The basic principle consists of different tissue wavelengths absorption according to the depth of penetration. Narrow-band imaging (NBI) developed by Olympus (Olympus Medical Systems Co., Ltd., Tokyo, Japan) relies on a bandwidth light filter resulting in an increased contrast of the mucosal microsurface and microvessels. Several studies and meta-analyses have demonstrated the efficacy of NBI on the detection, characterization, differentiation, and margin delineation of GC [12,44,45,46,47].

FICE (Flexible spectral imaging color enhancement), developed by Fujifilm (Fujifilm Co., Kanagawa, Japan), consists of a post-selection of a wide range of spectral combinations, improving the resolution and enhancement (Figure 1C). Afterward, Fujifilm developed blue laser imaging (BLI), which uses two different monochromatic lasers to produce a narrow blue band to intensify changes in the mucosal surface. Similarly to NBI, BLI also showed high diagnostic accuracy for the detection and characterization of GC [44,48]. The linked color imaging (LCI), also by Fujifilm, emphasizes the contrast of hemoglobin by expanding the color redness and, therefore, producing bright images that can improve the visibility of lesions [49,50]. In a multicenter randomized trial, the percentage of patients with one or more neoplastic lesions diagnosed with LCI was higher than with WLE (8.0%; 95% CI, 6.2–10.2% vs. 4.8%; 95% CI, 3.4–6.6%), and the proportion of patients with overlooked neoplasms was lower in the LCI group than in the WLE group (0.67%; 95% CI, 0.2–1.6% vs. 3.5%; 95% CI, 2.3–5.0%). The I-SCAN method, developed by PENTAX (Tokyo, Japan), consists of various types of post-processing images to enhance the surface, contrast, and tone. In a comparison trial, i-SCAN showed similar results compared with dye CE (acetic acid and indigo carmine) to delineate the margins of gastric lesions [51].

6. Magnifying Endoscopy

Image-enhanced magnifying endoscopy is a tool to better characterize the detected lesion and to correlate it with pathology, helping the endoscopist to differentiate benign from malignant or pre-neoplastic conditions. In a meta-analysis study including 1724 patients and 2153 lesions, the pooled sensitivity, specificity, and area under the curve for the diagnosis of EGC using WLE were 48%, 67%, and 62%, respectively. The use of magnifying endoscopy with NBI improved these rates to 83%, 96%, and 96%, respectively [12].
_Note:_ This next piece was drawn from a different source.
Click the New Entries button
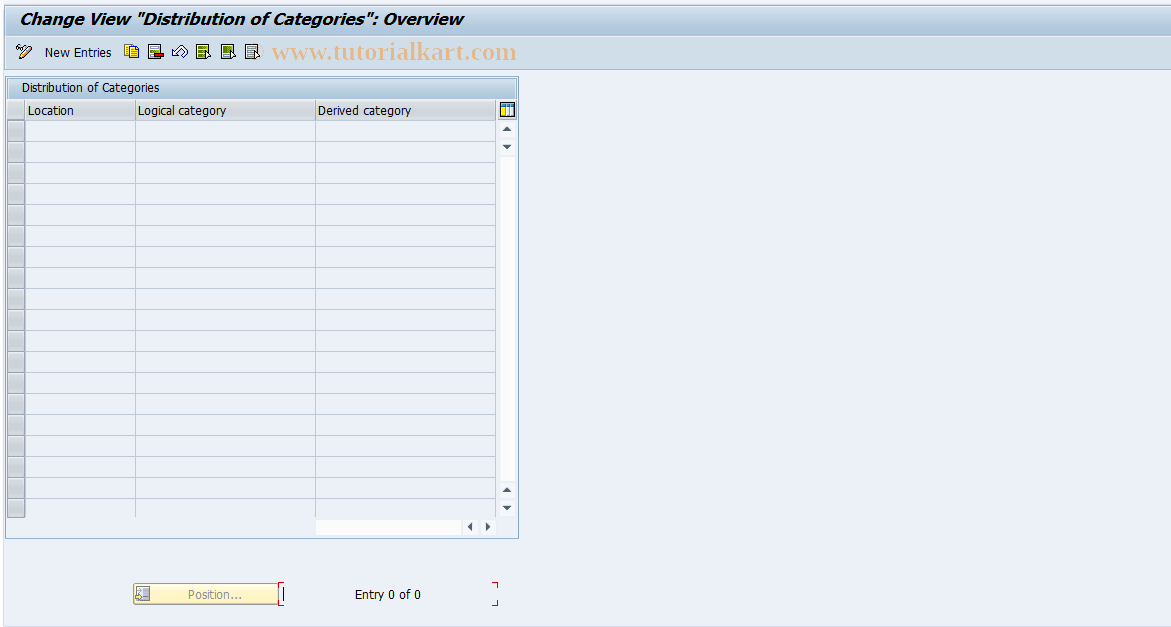 pos(77,52)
To diagnose subtle mucosal changes, it is necessary to recognize the normal magnifying features of gastric mucosa. Histologically, there are two different types of gastric glandular epithelium: fundic and pyloric. Normal fundic mucosa is present in the gastric body and fundus of patients without pathological changes, such as inflammation or AG secondary to H. pylori infection. Chromoendoscopy with the magnification of normal fundic mucosa is characterized by an epithelial surface where the crypt opening is seen as oval or round surrounded by a white-colored structure (marginal crypt epithelium). Collecting venules have a regular arrangement (RAC) and a greenish (cyan) color. In normal pyloric mucosa, the glands open obliquely and not perpendicularly as in the fundic pattern, resulting in a reticular aspect with grooves. The capillaries form spiral or spring loops (Figure 4):

As stated above, IM is considered a risk factor for the development of intestinal GC. Even though the definitive diagnosis of IM relies on histopathologic evaluation, magnifying endoscopy has also been shown to be an important tool for diagnosis, characterization, and guiding target biopsies. A fine blue-white line on the epithelial surface called the “light blue crest” was described by Uedo et al. and is a good predictor of IM [52].
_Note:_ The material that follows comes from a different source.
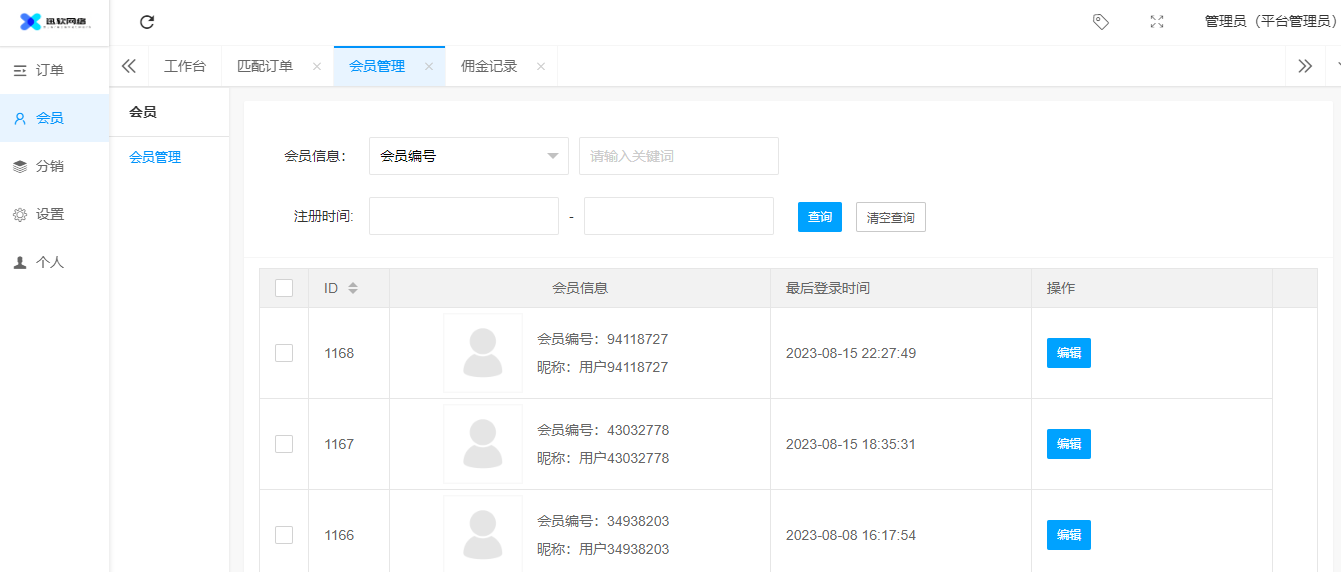Switch to the 工作台 tab
This screenshot has height=572, width=1341.
pyautogui.click(x=185, y=67)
Yao et al. first described the vessel plus surface (VS) classification, and later, Muto et al. reported the magnifying endoscopy simple diagnostic algorithm for early gastric cancer (MESDA-G) for the differentiation between neoplastic and non-neoplastic lesions [53,54]. The MESDA-G classification relies on the concept that neoplastic changes in gastric mucosa are followed by a clear demarcation line between the normal and the altered tissue. This line is defined as an abrupt change in the surface pattern, either in vascular or glandular structures, as shown in Figure 5.
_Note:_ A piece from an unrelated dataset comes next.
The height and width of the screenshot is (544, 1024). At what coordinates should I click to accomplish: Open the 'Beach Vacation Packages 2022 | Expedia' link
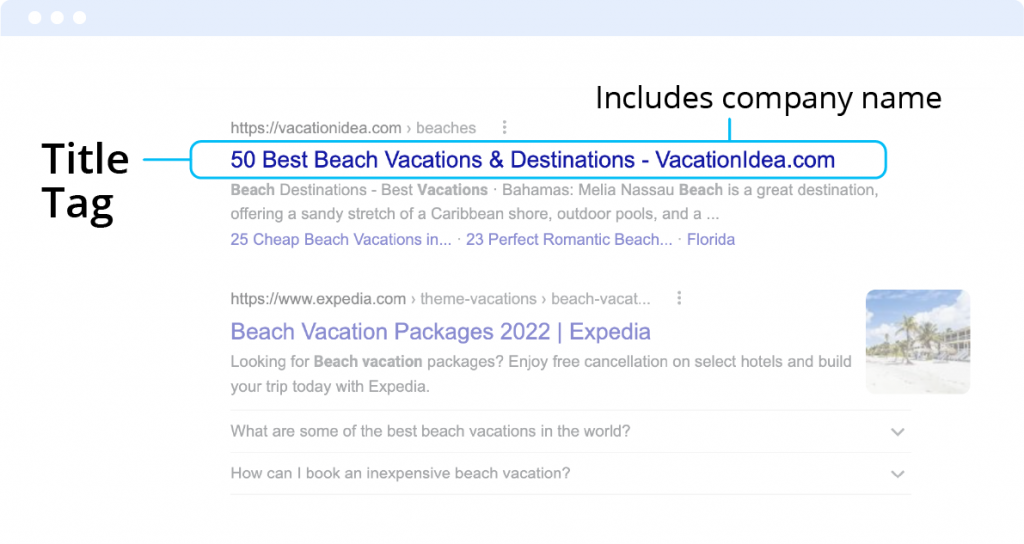440,331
According to the vs. classification, microvascular and microsurface patterns are classified into three categories: regular (normal), irregular, and absent. The irregular vascular pattern shows a variety of different capillaries or shapes irregularly distributed. When no microvessels are seen, the V pattern is considered absent. This occurs especially when a white opaque substance (WOS) is present in the superficial mucosal layer and prevents the visibility of the epithelium vasculature [55]. In such cases, instead of evaluating the vascular pattern, the distribution type of the WOS is classified as homogeneous or heterogeneous to make a differential diagnosis of cancer and adenoma (Figure 6). The surface pattern (S) is characterized by mucosal glandular structures. When asymmetrically distributed or in various morphologies, it is classified as irregular. If no glandular structure is seen, it is classified as absent. In this case, the V pattern is used for differentiation between neoplastic and non-neoplastic lesions (Figure 7).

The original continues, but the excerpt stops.